In some ways, it seems like the main conflict in the Georgia State
University case, and its appeal, is about some publishers - and,
according to Jen Howard's piece today+, some authors - are seeing the
library as an institution that may have a very different understanding
of fair use than the people running the copy shop, who have been (in
the minds of publishers) appropriately disciplined.

Or, for another turn of the screw, the Copyright Clearance Center also
has an interest in taking it away from the librarians, or routinizing
the printshop on campus to produce clearance for IPR as it prints out
the documents on demand for students or provides them digitally if
need be.   This would be possible if there was both a fee structure
and chain of economic command that led to them being the routinizing
middlemen for all such scholarly transactions.   The library is
already being forced to deal with those publishers on the other end -
as the dutiful publishers of the scholarly journals that now comprise
the bulk of library budgets - through elaborate contractual
negotiations over access to resources they provide to the faculty free
of charge. So maybe the goal is to have the library contract for all
of the CCC content - the non Creative Commons answer to scholarly
publishing, at lest for publishers.

As they look ahead, it is clear that paying for use - which Rick
Anderson has spoken a lot about here - is a likely future for library
services. With a broad - or even uncertain, since it would be policed
at many other institutional locations - definition of fair use it is
less likely to make the necessary amount of money.  So the future of
their business model involves making the CCC the copyright registry
for higher ed, therefore able to contain the anarchic market in a
centralized negotiator that can also set the prices on fair use the
same way they have set them on per use articles.
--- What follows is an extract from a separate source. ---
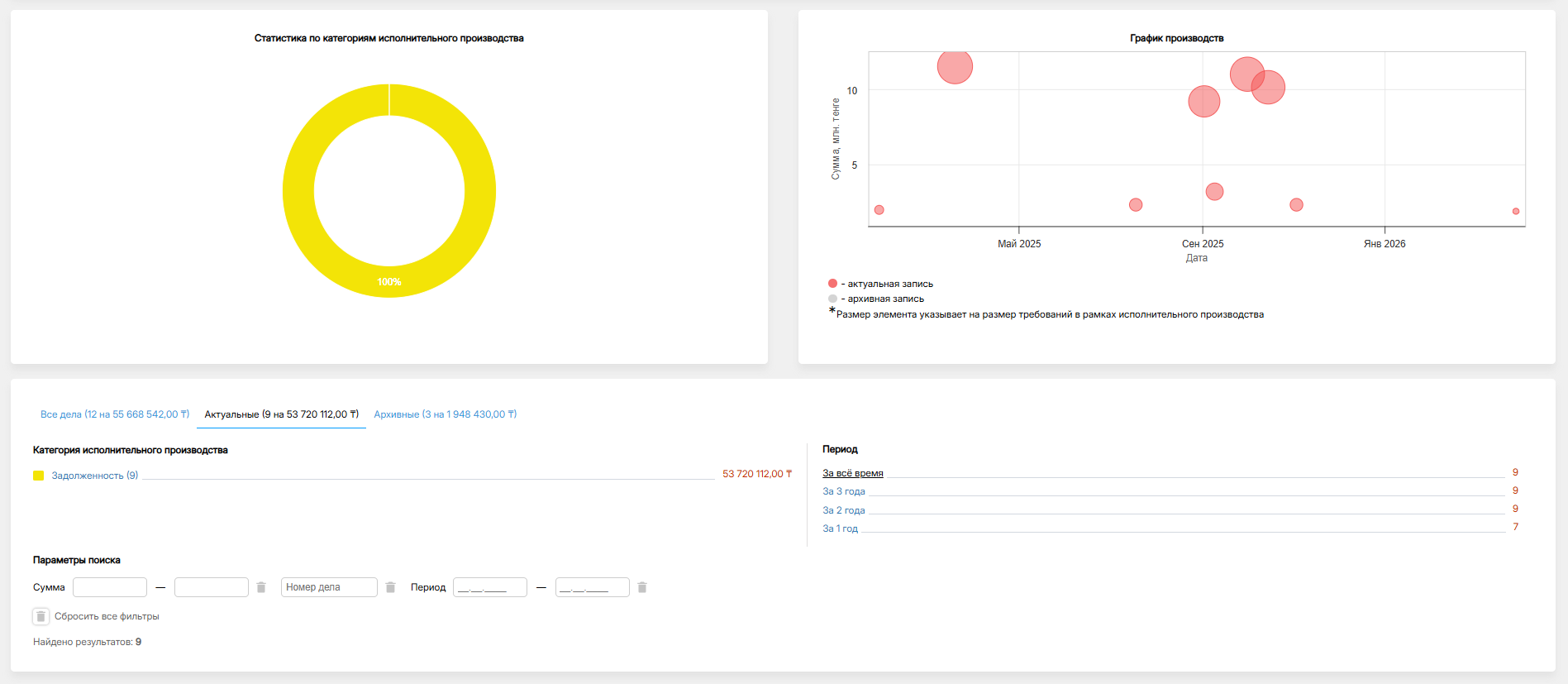Switch to the Все дела tab

click(115, 414)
Of course this is also exactly what the judge told them they would
need to do in order to win an appeal - they have to be able to point
to the viability and availability of the market. I'm paraphrasing,
perhaps incorrectly (please let me know), but my understanding this
aspect of her judgement was that the articles (or in this case, book
chapters) were not available in modular digital form, so even if there
was a market, the friction to buying it was increased by the fact that
the publisher didn't sell it that way. Therefore it was fair use in
some part because it was one of the few ways for the faculty to make
those digital reserves available to the students.  As a faculty
member, I would say they are late to the party since more of this
sharing is happening on Moodle now, but they need a beachhead in this
battle.

And the library is already prepared to carry out this intellectual and
political acculturation. So just as many academic publishers are
haggling over course packs, perpetual access, and ILL in relation to
digital scholarly journals and databases, they can routinize the
legalities of digital course packs. I suspect the fly in the ointment
is that fewer folks in the library are interested in performing this
role after being badgered in the other, but maybe that is just my own
misperception of the situation.

In any case, the GSU appeal appears to be much more complex than
publishers vs. the libraries. Authors in the mix make it even more
interesting. It is important to think about that factor because it is
likely in direct proportion to the holdouts on Open Access.

Sorry, that's enough for today. Consider these scribblings of a sort
of outside observer as grist for the mill. Perhaps I am wrong on every
count, but am trying to understand this transformation and the
technological, political, cultural, and economic positions the case
represents.

Thanks,

Sean Andrews

+ Jen Howard's piece on GSU appeal:
http://chronicle.com/blogs/wiredcampus/publishers-will-appeal-e-reserves-decision-that-favored-georgia-state-u/39732?cid=wc&utm_source=wc&utm_medium=en

Cf: this quote, about halfway down the page, SAGE CEO
>
> Mr. Simqu said he had personally contacted more than 50 SAGE textbook authors to sound them out on whether to appeal the decision. “All but two of the authors not only were supportive but felt very strongly, very passionately that it was critical SAGE continue with this appeal,” he told reporters.